By Bradley Barnes
Artist: Eagle Claw
Words aren’t always necessary in order to convey emotion or to tell a story. Classical music did just fine without vocals, and some of the most revered artists in jazz never had vocalists in their bands. The music itself can create a mood and atmosphere. Even in the heavy metal genre, there have been a number of bands over the course of the last couple of decades that have decided to buck tradition, and create sonic landscapes devoid of vocals. Austin’s mighty Eagle Claw are one such band, and have released a new journey in the sonic battlefield in the form of this year’s Vallis.
Eagle Claw have a wide variety of influences mixed into their sound, making categorizing them no easy task. While there are inevitably going to be comparisons to The Sword (whose bassist Bryan Richie even recorded Poacher, Eagle Claw’s first record), that’s really only one aspect of the band’s overall sound.
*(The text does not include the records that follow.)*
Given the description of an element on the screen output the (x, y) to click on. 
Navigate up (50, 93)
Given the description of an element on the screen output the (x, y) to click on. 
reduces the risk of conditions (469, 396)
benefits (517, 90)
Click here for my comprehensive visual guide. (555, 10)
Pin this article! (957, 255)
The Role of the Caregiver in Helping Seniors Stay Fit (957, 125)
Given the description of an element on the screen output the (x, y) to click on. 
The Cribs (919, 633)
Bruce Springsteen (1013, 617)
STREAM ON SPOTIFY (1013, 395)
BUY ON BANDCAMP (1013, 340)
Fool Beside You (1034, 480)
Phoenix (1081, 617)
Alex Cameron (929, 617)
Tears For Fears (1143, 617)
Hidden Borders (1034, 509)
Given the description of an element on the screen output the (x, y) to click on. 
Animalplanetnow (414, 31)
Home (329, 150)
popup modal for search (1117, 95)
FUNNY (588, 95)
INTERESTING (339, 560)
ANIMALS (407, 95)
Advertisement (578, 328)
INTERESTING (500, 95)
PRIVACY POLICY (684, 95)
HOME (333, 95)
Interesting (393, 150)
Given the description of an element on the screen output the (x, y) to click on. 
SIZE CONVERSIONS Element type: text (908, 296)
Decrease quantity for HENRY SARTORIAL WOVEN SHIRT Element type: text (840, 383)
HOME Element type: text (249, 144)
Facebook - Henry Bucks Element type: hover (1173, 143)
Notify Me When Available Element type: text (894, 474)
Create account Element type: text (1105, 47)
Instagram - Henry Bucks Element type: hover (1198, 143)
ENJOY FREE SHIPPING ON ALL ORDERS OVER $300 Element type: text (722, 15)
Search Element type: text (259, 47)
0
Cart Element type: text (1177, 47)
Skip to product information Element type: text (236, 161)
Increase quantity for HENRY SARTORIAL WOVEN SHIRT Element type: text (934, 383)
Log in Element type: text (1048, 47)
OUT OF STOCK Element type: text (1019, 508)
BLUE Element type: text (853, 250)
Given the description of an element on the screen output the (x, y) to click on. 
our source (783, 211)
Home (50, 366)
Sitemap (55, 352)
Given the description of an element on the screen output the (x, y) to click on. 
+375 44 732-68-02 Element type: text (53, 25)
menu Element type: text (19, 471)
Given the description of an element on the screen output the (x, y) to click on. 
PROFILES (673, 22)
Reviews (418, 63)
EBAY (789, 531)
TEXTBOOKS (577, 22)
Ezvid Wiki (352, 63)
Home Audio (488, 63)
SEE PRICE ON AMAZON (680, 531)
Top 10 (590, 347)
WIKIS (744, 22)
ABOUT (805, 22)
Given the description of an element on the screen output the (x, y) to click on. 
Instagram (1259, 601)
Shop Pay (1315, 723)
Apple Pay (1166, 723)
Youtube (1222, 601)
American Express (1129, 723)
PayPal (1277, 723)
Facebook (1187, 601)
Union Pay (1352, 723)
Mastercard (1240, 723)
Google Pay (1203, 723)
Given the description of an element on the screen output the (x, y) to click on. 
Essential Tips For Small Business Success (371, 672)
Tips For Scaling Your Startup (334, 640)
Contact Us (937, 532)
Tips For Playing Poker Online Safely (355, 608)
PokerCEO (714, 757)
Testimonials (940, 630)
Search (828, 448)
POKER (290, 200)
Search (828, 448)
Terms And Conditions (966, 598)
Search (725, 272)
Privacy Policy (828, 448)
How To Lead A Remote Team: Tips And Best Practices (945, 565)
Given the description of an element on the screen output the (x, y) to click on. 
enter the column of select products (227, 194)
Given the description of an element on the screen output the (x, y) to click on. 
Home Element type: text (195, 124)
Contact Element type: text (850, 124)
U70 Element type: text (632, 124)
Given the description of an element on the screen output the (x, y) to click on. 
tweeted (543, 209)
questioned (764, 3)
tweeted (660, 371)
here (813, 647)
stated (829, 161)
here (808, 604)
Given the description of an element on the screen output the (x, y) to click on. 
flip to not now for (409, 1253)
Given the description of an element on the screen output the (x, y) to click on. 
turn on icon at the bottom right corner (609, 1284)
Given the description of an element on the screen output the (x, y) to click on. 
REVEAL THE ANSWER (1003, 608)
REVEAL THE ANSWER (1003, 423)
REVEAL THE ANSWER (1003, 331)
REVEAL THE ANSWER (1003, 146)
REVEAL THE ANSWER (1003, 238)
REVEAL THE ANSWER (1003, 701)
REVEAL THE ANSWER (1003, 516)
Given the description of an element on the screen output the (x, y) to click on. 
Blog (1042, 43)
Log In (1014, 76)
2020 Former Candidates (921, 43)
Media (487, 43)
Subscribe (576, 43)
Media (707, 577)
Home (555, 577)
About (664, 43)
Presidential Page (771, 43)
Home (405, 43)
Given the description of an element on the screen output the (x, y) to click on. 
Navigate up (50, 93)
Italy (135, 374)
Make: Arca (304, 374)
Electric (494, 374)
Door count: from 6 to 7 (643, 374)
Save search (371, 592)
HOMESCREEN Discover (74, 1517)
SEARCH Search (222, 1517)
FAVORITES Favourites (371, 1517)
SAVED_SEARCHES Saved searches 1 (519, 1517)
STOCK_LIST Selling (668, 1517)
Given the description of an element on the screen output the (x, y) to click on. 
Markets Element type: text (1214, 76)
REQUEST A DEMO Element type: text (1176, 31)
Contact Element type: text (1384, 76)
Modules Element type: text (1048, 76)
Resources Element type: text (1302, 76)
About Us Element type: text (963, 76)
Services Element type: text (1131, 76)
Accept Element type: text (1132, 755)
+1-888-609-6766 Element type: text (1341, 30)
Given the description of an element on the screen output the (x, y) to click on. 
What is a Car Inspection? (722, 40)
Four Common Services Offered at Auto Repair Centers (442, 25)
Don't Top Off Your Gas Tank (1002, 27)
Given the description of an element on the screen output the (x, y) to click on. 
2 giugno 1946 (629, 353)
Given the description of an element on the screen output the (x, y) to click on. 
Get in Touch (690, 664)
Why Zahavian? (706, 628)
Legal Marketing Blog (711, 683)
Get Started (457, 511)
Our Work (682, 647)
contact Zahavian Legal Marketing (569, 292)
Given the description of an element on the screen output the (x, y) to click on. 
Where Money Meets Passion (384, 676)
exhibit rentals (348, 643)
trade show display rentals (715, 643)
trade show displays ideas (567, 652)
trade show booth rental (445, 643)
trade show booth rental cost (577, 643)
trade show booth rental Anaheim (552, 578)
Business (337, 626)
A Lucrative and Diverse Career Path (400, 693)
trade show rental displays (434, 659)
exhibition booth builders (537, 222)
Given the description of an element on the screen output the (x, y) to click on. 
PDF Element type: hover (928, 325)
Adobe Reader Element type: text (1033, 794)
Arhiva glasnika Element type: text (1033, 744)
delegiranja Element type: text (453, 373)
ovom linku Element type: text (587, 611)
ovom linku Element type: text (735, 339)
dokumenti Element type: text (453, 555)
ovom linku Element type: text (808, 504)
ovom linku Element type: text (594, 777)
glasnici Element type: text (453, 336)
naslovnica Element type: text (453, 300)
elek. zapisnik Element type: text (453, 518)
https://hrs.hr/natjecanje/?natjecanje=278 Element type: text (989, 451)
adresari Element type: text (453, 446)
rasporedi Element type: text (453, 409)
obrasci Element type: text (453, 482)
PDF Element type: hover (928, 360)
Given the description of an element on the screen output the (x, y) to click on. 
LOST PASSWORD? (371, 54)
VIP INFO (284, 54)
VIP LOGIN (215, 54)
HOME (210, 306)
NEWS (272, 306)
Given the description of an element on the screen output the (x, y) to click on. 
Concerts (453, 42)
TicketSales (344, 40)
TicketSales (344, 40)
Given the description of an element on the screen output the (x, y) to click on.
“Redness” starts things off with a melancholy, mostly-clean guitar tone with light synthesizers building up the atmosphere in the background – before giving away to the band’s trademark crunch. It doesn’t take long for arpeggiating riffs, odd time signatures and melodic lead guitar licks to kick in, pushing the music in a more progressive direction. It’s easy to simply place Eagle Claw in the stoner metal genre, but that’s not going to tell the whole story. “Olympus,” for instance, has a sludgy, doom metal vibe in its opening riff, while “Her Desher” sounds like classic speed metal from the ‘80s.
The word epic may very well be the most appropriate to describe the mood each and every track on Vallis elicits; as mentioned before, there are no vocals necessary, these tracks make you want to pick up an axe and dash headfirst into an ancient battlefield. “Phobos” is a particular standout track, with a sound that is reminiscent of equal parts Russian Circles, and Iron Maiden. The tastefully done overdubs give you plenty of meaty riffs to latch on to, while not sounding bloated or overproduced, with the twin guitar attack really given a lot of room to shine, while the bass and drums provide a hard-driving backbone.
Repetitiveness is an easy pitfall for any band to fall into, and avoiding that is made even more difficult to avoid when said band is instrumental. Thankfully, Eagle Claw manage to sidestep that danger and make a thoroughly compelling listening experience from start to finish, with the heavy riffs repeated just enough to really get stuck in your head.
Not a single line overstays its welcome, with a great example being found on “Deimos,” which takes an already heavy riff, and adds a little something to it each time it repeats, changing the pace as it goes along. This particular track captures the mood of Vallis in a nutshell, and is a great track to check out in order to give you an idea of what you’re in for should you ever get the opportunity to see Eagle Claw.
Vallis is a mature record from a band that has carved quite a niche for themselves in the metal scene, both on a local and international level. If you like tasty riffs, but wish that pesky vocalist would shut up for a second so you can enjoy them, Eagle Claw has you covered. I would recommend this for fans of Russian Circles, The Sword, and the twin-guitar attack of Iron Maiden.